** WHAT YOU SHOULD DO **
What is needed is an exact copy of every entry below.

---*---

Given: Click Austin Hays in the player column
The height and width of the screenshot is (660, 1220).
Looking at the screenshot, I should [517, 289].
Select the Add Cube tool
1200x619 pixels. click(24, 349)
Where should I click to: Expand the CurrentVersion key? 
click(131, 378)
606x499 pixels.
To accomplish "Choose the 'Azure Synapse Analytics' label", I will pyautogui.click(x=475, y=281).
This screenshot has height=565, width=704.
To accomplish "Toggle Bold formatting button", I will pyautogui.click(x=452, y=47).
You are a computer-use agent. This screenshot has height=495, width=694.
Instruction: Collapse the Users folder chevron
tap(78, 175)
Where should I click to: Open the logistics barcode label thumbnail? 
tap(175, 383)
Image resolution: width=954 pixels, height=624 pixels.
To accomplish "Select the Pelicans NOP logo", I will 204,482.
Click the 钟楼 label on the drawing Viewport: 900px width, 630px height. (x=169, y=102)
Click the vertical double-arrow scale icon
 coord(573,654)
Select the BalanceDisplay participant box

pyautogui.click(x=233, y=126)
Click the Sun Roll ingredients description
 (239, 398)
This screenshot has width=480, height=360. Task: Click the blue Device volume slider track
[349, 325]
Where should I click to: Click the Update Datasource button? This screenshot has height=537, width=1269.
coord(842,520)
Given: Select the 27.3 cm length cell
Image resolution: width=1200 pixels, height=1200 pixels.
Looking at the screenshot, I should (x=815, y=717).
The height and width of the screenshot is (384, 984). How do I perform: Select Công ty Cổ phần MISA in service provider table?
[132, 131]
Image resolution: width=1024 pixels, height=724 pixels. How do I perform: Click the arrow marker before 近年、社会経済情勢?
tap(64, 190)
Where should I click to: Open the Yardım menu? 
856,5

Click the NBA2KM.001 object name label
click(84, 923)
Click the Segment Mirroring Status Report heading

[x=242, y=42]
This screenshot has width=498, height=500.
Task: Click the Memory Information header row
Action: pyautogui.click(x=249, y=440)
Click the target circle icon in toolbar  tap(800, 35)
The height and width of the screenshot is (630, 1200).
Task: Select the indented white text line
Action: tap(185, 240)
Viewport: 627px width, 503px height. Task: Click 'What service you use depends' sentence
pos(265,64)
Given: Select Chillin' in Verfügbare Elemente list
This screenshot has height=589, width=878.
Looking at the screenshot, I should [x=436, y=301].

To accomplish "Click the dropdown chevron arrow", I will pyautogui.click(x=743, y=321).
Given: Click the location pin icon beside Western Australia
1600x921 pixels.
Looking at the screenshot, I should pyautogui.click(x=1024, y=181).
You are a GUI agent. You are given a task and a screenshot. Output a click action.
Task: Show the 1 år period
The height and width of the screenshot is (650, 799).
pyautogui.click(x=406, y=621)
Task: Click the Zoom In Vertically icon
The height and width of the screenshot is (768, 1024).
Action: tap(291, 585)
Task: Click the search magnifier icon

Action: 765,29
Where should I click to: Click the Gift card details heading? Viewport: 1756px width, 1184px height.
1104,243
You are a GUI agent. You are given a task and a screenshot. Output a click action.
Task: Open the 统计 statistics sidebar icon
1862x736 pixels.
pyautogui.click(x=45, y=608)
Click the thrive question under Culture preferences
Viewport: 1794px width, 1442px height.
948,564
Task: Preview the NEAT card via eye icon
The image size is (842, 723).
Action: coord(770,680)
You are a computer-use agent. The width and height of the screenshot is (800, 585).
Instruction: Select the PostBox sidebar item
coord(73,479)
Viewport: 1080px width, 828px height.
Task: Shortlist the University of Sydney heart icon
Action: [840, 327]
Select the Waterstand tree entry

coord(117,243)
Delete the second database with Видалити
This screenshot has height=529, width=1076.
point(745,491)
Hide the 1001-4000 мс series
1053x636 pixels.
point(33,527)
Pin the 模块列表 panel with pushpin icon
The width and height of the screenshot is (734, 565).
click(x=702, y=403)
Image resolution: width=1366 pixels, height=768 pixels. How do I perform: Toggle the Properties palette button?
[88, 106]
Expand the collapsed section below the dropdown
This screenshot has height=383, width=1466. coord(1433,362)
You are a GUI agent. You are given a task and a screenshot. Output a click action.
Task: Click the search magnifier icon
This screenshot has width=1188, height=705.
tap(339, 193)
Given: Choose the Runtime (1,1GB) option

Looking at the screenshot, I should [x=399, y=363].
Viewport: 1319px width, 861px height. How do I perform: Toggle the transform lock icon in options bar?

---*---

** ANSWER AREA **
Given: Click Austin Hays in the player column
The height and width of the screenshot is (660, 1220).
Looking at the screenshot, I should [517, 289].
Select the Add Cube tool
1200x619 pixels. click(24, 349)
Where should I click to: Expand the CurrentVersion key? 
click(131, 378)
606x499 pixels.
To accomplish "Choose the 'Azure Synapse Analytics' label", I will pyautogui.click(x=475, y=281).
This screenshot has height=565, width=704.
To accomplish "Toggle Bold formatting button", I will pyautogui.click(x=452, y=47).
You are a computer-use agent. This screenshot has height=495, width=694.
Instruction: Collapse the Users folder chevron
tap(78, 175)
Where should I click to: Open the logistics barcode label thumbnail? 
tap(175, 383)
Image resolution: width=954 pixels, height=624 pixels.
To accomplish "Select the Pelicans NOP logo", I will 204,482.
Click the 钟楼 label on the drawing Viewport: 900px width, 630px height. (x=169, y=102)
Click the vertical double-arrow scale icon
 coord(573,654)
Select the BalanceDisplay participant box

pyautogui.click(x=233, y=126)
Click the Sun Roll ingredients description
 (239, 398)
This screenshot has width=480, height=360. Task: Click the blue Device volume slider track
[349, 325]
Where should I click to: Click the Update Datasource button? This screenshot has height=537, width=1269.
coord(842,520)
Given: Select the 27.3 cm length cell
Image resolution: width=1200 pixels, height=1200 pixels.
Looking at the screenshot, I should (x=815, y=717).
The height and width of the screenshot is (384, 984). How do I perform: Select Công ty Cổ phần MISA in service provider table?
[132, 131]
Image resolution: width=1024 pixels, height=724 pixels. How do I perform: Click the arrow marker before 近年、社会経済情勢?
tap(64, 190)
Where should I click to: Open the Yardım menu? 
856,5

Click the NBA2KM.001 object name label
click(84, 923)
Click the Segment Mirroring Status Report heading

[x=242, y=42]
This screenshot has width=498, height=500.
Task: Click the Memory Information header row
Action: pyautogui.click(x=249, y=440)
Click the target circle icon in toolbar  tap(800, 35)
The height and width of the screenshot is (630, 1200).
Task: Select the indented white text line
Action: tap(185, 240)
Viewport: 627px width, 503px height. Task: Click 'What service you use depends' sentence
pos(265,64)
Given: Select Chillin' in Verfügbare Elemente list
This screenshot has height=589, width=878.
Looking at the screenshot, I should [x=436, y=301].

To accomplish "Click the dropdown chevron arrow", I will pyautogui.click(x=743, y=321).
Given: Click the location pin icon beside Western Australia
1600x921 pixels.
Looking at the screenshot, I should pyautogui.click(x=1024, y=181).
You are a GUI agent. You are given a task and a screenshot. Output a click action.
Task: Show the 1 år period
The height and width of the screenshot is (650, 799).
pyautogui.click(x=406, y=621)
Task: Click the Zoom In Vertically icon
The height and width of the screenshot is (768, 1024).
Action: tap(291, 585)
Task: Click the search magnifier icon

Action: 765,29
Where should I click to: Click the Gift card details heading? Viewport: 1756px width, 1184px height.
1104,243
You are a GUI agent. You are given a task and a screenshot. Output a click action.
Task: Open the 统计 statistics sidebar icon
1862x736 pixels.
pyautogui.click(x=45, y=608)
Click the thrive question under Culture preferences
Viewport: 1794px width, 1442px height.
948,564
Task: Preview the NEAT card via eye icon
The image size is (842, 723).
Action: coord(770,680)
You are a computer-use agent. The width and height of the screenshot is (800, 585).
Instruction: Select the PostBox sidebar item
coord(73,479)
Viewport: 1080px width, 828px height.
Task: Shortlist the University of Sydney heart icon
Action: [840, 327]
Select the Waterstand tree entry

coord(117,243)
Delete the second database with Видалити
This screenshot has height=529, width=1076.
point(745,491)
Hide the 1001-4000 мс series
1053x636 pixels.
point(33,527)
Pin the 模块列表 panel with pushpin icon
The width and height of the screenshot is (734, 565).
click(x=702, y=403)
Image resolution: width=1366 pixels, height=768 pixels. How do I perform: Toggle the Properties palette button?
[88, 106]
Expand the collapsed section below the dropdown
This screenshot has height=383, width=1466. coord(1433,362)
You are a GUI agent. You are given a task and a screenshot. Output a click action.
Task: Click the search magnifier icon
This screenshot has width=1188, height=705.
tap(339, 193)
Given: Choose the Runtime (1,1GB) option

Looking at the screenshot, I should [x=399, y=363].
Viewport: 1319px width, 861px height. How do I perform: Toggle the transform lock icon in options bar?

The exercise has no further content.